(Collected data entries)

+++++

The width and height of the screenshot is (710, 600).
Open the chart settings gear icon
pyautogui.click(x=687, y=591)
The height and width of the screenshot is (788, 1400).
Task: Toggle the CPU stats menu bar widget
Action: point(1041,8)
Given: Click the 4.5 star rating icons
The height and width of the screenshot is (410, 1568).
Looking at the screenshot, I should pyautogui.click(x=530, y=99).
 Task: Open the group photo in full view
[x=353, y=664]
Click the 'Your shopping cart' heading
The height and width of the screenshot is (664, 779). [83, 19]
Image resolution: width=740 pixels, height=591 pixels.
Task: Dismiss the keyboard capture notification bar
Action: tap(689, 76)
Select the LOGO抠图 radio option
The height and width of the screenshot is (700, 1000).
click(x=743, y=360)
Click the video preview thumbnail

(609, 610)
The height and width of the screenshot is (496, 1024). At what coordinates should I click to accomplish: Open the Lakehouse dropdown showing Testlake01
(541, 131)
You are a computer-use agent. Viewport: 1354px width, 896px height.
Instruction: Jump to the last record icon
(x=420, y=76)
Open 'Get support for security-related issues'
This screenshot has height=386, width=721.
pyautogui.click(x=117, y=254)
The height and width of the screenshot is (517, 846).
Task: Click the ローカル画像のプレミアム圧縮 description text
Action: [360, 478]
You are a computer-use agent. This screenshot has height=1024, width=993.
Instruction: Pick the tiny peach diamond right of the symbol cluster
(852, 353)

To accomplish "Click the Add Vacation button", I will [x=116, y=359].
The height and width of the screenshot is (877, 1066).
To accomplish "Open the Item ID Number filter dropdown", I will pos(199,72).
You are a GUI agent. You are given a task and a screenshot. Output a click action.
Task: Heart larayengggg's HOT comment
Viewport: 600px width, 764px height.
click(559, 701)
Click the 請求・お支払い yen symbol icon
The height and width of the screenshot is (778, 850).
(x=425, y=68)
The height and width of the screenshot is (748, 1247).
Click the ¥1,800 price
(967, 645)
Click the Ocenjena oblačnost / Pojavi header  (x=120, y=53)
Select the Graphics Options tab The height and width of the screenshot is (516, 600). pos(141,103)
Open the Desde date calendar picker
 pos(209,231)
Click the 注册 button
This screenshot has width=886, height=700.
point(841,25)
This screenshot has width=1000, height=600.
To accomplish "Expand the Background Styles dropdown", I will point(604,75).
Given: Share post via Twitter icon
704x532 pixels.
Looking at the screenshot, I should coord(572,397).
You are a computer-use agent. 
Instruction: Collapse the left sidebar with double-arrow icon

+++++

Restate each of the records exactly, leaving nothing out.

The width and height of the screenshot is (710, 600).
Open the chart settings gear icon
pyautogui.click(x=687, y=591)
The height and width of the screenshot is (788, 1400).
Task: Toggle the CPU stats menu bar widget
Action: point(1041,8)
Given: Click the 4.5 star rating icons
The height and width of the screenshot is (410, 1568).
Looking at the screenshot, I should pyautogui.click(x=530, y=99).
 Task: Open the group photo in full view
[x=353, y=664]
Click the 'Your shopping cart' heading
The height and width of the screenshot is (664, 779). [83, 19]
Image resolution: width=740 pixels, height=591 pixels.
Task: Dismiss the keyboard capture notification bar
Action: tap(689, 76)
Select the LOGO抠图 radio option
The height and width of the screenshot is (700, 1000).
click(x=743, y=360)
Click the video preview thumbnail

(609, 610)
The height and width of the screenshot is (496, 1024). At what coordinates should I click to accomplish: Open the Lakehouse dropdown showing Testlake01
(541, 131)
You are a computer-use agent. Viewport: 1354px width, 896px height.
Instruction: Jump to the last record icon
(x=420, y=76)
Open 'Get support for security-related issues'
This screenshot has height=386, width=721.
pyautogui.click(x=117, y=254)
The height and width of the screenshot is (517, 846).
Task: Click the ローカル画像のプレミアム圧縮 description text
Action: [360, 478]
You are a computer-use agent. This screenshot has height=1024, width=993.
Instruction: Pick the tiny peach diamond right of the symbol cluster
(852, 353)

To accomplish "Click the Add Vacation button", I will [x=116, y=359].
The height and width of the screenshot is (877, 1066).
To accomplish "Open the Item ID Number filter dropdown", I will pos(199,72).
You are a GUI agent. You are given a task and a screenshot. Output a click action.
Task: Heart larayengggg's HOT comment
Viewport: 600px width, 764px height.
click(559, 701)
Click the 請求・お支払い yen symbol icon
The height and width of the screenshot is (778, 850).
(x=425, y=68)
The height and width of the screenshot is (748, 1247).
Click the ¥1,800 price
(967, 645)
Click the Ocenjena oblačnost / Pojavi header  (x=120, y=53)
Select the Graphics Options tab The height and width of the screenshot is (516, 600). pos(141,103)
Open the Desde date calendar picker
 pos(209,231)
Click the 注册 button
This screenshot has width=886, height=700.
point(841,25)
This screenshot has width=1000, height=600.
To accomplish "Expand the Background Styles dropdown", I will point(604,75).
Given: Share post via Twitter icon
704x532 pixels.
Looking at the screenshot, I should coord(572,397).
You are a computer-use agent. 
Instruction: Collapse the left sidebar with double-arrow icon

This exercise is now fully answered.